#### Goal of the exercise:
Collect every line of the records below that contains the string "post". Case counts.

#### Listed entries:
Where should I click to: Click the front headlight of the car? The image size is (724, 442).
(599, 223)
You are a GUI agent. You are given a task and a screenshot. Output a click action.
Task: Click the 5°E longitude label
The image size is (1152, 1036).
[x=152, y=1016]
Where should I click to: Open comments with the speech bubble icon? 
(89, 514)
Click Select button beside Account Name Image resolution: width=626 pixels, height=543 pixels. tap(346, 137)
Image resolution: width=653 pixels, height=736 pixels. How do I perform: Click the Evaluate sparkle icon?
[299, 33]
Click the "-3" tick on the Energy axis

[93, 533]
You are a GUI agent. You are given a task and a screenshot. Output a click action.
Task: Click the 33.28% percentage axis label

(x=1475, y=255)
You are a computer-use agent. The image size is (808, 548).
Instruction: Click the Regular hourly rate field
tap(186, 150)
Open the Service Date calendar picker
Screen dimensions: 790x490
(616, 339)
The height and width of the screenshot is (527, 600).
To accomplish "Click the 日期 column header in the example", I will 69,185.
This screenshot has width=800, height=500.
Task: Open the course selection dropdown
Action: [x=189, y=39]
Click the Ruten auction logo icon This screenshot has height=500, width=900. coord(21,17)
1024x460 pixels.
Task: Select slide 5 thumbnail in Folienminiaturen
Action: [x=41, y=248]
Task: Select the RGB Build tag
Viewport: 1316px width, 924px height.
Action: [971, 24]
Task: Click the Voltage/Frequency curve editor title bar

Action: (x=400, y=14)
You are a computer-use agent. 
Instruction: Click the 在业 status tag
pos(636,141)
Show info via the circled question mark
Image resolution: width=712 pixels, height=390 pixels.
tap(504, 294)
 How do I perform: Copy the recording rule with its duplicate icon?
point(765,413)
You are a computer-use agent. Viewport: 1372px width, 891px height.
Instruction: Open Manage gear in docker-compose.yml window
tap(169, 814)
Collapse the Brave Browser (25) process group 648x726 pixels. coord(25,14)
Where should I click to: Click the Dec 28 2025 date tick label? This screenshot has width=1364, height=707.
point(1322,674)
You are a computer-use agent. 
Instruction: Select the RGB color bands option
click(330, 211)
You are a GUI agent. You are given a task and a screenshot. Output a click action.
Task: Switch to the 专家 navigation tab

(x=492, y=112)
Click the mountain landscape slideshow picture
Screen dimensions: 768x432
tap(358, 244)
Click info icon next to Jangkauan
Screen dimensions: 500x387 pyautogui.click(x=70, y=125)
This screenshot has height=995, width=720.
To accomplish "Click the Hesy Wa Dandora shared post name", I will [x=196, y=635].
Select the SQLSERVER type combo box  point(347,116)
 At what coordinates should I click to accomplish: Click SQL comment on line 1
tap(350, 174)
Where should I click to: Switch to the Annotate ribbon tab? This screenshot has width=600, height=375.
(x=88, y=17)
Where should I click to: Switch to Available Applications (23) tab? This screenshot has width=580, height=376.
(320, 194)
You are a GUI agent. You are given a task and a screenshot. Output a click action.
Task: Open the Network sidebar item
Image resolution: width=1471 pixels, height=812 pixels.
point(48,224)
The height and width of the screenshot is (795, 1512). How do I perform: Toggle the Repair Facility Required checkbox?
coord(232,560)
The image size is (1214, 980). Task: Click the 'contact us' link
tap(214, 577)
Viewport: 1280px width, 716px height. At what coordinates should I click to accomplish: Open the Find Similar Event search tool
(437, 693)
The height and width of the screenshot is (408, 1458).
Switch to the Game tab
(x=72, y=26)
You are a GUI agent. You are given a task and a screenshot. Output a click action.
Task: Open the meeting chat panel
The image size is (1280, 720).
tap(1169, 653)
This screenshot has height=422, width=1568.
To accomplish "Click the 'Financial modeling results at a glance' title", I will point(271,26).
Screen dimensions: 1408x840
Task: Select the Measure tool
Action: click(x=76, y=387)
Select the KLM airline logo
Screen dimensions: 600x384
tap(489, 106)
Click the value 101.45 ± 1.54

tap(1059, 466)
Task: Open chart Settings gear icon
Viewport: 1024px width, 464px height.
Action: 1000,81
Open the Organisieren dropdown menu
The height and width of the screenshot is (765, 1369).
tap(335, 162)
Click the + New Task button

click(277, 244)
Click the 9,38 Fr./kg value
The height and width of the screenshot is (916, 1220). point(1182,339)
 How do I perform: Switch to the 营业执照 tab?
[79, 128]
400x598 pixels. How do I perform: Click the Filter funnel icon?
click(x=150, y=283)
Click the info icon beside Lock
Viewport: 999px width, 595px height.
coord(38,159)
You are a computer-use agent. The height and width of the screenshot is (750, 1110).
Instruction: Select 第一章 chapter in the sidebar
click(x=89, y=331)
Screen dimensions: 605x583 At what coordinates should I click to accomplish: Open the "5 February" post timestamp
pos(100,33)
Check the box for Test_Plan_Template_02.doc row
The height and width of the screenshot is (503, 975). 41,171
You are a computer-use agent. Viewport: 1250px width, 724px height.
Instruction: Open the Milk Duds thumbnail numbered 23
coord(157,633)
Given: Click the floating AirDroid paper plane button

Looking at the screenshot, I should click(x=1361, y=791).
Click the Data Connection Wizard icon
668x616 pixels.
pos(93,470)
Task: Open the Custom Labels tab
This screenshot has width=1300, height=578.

#### Solution below:
To accomplish "Click the Hesy Wa Dandora shared post name", I will [x=196, y=635].
Screen dimensions: 605x583 At what coordinates should I click to accomplish: Open the "5 February" post timestamp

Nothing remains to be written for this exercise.